Antworten auf diese komplexen und schnelllebigen Veränderungen liefern „Agile Konzepte“, die mit den Dimensionen Geschwindigkeit, Anpassungsfähigkeit, Kundenzentriertheit und Haltung (Mindset) beschrieben werden. Agilität gilt gegenwärtig als höchste Form der organisationalen Anpassungsfähigkeit, in dem Veränderungen frühzeitig antizipiert werden und das Unternehmen proaktiv auf veränderte Rahmenbedingungen auszurichten.
Praktisch bedeutet agil, starre Planungen wie im traditionellen Wasserfallmodell durch schlanke, überschaubare Planungs- und Umsetzungszyklen, die auf konkrete Ergebnisse zielen, zu ersetzen. Unterschiedliche Attribute wie kundenorientiert, flexibel, iterativ, selbstorganisiert, holistisch, entscheidungskompetent kennzeichnen einen Begriff, der in den (Management-) Publikationen sowie im professionellen Sprachgebrauch eher unscharf, wenn nicht schillernd bleibt. Ursprünglich aus der Softwareentwicklung kommend, als ein Art Handlungsorientierung zur Produktentwicklung gedacht, werden im „Agilen Manifest“ Prinzipien der agilen Entwicklung von Software beschrieben. Spezifische Methoden wie „scrum“ unterstützen diese Prozesse. Inzwischen geht es um die Transformation von „agilen Methoden“ zur „agilen Organisation“, um angemessen auf die sogenannten „Mega-Trends“ zu reagieren.

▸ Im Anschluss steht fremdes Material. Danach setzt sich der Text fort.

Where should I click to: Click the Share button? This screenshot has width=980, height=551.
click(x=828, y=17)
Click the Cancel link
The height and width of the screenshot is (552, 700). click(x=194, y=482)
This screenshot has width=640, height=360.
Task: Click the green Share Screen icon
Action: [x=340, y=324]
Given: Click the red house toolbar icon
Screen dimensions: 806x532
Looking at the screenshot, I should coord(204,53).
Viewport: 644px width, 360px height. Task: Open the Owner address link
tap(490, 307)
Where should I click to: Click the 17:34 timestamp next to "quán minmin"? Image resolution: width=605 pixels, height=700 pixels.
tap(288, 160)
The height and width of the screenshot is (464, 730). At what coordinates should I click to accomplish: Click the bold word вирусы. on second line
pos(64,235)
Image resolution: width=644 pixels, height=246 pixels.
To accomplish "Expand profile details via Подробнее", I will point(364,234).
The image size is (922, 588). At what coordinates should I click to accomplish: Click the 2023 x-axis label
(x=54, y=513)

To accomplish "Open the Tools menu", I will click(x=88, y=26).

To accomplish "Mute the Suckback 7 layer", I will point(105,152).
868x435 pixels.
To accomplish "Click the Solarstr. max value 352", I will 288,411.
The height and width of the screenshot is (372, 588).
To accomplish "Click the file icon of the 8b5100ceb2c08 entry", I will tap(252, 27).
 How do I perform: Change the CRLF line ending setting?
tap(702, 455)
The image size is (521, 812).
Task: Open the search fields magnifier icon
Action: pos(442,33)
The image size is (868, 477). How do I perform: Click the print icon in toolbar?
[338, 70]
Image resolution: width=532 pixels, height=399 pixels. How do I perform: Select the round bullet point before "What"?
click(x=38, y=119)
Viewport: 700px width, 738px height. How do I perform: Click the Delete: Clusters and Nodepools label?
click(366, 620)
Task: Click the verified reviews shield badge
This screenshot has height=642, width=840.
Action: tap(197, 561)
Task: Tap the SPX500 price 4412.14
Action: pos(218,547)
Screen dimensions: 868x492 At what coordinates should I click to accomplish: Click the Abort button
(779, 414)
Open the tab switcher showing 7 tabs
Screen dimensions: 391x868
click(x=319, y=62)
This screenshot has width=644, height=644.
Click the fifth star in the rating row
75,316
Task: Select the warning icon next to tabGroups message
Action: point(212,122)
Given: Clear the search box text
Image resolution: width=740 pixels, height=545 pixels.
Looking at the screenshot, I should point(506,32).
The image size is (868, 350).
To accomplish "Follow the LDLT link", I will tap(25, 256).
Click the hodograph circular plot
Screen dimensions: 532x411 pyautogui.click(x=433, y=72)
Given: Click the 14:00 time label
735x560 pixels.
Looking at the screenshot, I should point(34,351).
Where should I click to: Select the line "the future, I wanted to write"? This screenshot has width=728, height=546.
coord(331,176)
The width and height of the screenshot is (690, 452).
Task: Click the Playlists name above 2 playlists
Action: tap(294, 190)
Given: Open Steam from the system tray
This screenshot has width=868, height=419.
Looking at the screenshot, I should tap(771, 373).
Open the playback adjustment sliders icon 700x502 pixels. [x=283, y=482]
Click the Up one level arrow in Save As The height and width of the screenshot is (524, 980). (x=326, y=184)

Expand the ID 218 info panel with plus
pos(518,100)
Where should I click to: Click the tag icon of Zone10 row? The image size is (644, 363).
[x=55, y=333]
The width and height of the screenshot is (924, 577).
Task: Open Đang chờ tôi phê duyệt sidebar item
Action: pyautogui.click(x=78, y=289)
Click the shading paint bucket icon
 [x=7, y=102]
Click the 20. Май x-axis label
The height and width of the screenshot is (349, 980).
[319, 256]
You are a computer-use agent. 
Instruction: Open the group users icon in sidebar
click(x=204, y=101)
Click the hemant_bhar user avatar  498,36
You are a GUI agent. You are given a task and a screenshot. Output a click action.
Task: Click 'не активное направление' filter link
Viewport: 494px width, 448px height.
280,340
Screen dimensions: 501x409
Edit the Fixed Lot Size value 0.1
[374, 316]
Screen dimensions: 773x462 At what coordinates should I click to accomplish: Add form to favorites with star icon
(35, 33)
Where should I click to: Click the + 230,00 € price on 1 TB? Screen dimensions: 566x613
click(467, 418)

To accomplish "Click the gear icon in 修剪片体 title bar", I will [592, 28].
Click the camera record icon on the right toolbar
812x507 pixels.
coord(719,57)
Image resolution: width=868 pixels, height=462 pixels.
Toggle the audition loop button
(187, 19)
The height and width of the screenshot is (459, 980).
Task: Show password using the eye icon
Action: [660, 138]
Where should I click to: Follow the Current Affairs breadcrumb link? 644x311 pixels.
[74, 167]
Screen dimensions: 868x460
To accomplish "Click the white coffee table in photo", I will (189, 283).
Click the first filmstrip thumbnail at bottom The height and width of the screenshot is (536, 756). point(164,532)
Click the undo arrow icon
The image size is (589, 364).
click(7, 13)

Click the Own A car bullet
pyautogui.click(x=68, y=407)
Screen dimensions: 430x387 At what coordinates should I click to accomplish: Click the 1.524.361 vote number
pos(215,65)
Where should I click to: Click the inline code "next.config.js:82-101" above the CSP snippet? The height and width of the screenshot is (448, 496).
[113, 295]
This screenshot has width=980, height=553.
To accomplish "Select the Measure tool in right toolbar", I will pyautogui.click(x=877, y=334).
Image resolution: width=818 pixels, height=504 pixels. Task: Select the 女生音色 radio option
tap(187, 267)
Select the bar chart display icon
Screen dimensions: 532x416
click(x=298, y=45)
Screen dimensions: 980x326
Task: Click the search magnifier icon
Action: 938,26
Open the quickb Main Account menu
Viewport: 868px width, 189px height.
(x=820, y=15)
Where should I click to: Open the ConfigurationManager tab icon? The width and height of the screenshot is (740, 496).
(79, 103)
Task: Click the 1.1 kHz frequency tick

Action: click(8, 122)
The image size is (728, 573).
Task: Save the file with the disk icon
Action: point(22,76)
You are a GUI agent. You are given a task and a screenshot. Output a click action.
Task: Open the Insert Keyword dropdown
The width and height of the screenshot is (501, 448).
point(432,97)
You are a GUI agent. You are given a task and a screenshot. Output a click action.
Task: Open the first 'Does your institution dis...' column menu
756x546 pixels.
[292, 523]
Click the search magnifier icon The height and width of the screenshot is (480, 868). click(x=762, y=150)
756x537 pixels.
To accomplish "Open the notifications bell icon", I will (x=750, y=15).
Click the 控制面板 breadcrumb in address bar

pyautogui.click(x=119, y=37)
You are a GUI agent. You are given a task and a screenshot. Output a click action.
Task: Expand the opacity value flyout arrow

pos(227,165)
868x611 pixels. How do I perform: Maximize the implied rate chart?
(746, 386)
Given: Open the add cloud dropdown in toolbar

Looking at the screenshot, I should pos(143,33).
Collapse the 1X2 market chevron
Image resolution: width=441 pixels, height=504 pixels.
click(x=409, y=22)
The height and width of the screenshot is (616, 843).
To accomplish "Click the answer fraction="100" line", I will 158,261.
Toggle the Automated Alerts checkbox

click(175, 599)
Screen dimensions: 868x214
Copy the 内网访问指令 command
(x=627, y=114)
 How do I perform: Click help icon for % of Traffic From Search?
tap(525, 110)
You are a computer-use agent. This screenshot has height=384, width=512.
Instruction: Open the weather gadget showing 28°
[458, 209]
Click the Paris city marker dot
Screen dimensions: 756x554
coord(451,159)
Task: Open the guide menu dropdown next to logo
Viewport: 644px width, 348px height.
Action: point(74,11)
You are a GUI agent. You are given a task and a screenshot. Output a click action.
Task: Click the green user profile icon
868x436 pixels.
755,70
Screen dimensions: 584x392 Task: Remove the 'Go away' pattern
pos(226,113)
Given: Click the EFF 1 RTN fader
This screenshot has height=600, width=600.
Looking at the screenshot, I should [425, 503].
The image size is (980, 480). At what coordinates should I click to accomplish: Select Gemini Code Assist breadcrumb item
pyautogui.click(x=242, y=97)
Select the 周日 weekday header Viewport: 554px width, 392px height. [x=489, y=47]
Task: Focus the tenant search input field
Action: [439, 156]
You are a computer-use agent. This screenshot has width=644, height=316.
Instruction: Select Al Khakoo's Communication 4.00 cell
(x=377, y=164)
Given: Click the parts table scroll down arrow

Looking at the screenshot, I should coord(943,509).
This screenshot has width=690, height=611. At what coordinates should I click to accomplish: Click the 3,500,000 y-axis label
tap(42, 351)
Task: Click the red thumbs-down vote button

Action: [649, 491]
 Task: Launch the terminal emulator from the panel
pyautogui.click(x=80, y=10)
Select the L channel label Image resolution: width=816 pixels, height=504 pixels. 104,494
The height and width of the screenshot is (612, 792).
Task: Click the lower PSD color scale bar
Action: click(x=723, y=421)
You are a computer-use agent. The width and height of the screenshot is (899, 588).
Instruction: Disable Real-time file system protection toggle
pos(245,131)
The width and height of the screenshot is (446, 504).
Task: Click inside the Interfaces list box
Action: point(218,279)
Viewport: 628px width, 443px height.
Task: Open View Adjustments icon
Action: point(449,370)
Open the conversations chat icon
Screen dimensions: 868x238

Wenn Agilität als „höchste Form der Anpassungsfähigkeit gilt“ hat das Auswirkungen auf jegliche Form von Veränderungsmanagement in Organisationen und damit auf die Frage, welchen Einfluss dieses Konzept auf aktuelle Beratungsansätze im Change-Management nimmt. Insbesondere für den systemtheoretisch-orientierten Berater, der seine Beobachtungen der Organisation auf eine systemtheoretisch begründete Meta-Theorie basiert, stellt sich die Frage, ob die bestehenden Theorieansätze, diesen Paradigmenwechsel ausreichend beschreiben bzw. verstehen, und welche Schlussfolgerungen für eine systemtheoretisch-orientierte Beratungspraxis zu ziehen sind. Der Begriff systemtheoretisch-orientierter Berater wird bewusst im Unterschied zu systemischer Berater genutzt, um den Hintergrund allen Beratens, nämlich die neuere Systemtheorie deutlich zu machen. Zentrale Prämissen sind: Die Differenz System-Umwelt und darauf beruhende Operationsweisen, die zu einer Abgrenzung der jeweiligen Systeme und Subsysteme führen. Die zentrale Operation dieser auf sich bezogenen Systeme ist Kommunikation. Die Beziehung zwischen diesen sich ständig selbst reproduzierenden Systemen sind strukturelle Kopplungen. Die Systemtheorie ermöglicht auf diese Weise Komplexität zu reduzieren. Eine entscheidende Bedingung für gelingende Beratungsprozesse.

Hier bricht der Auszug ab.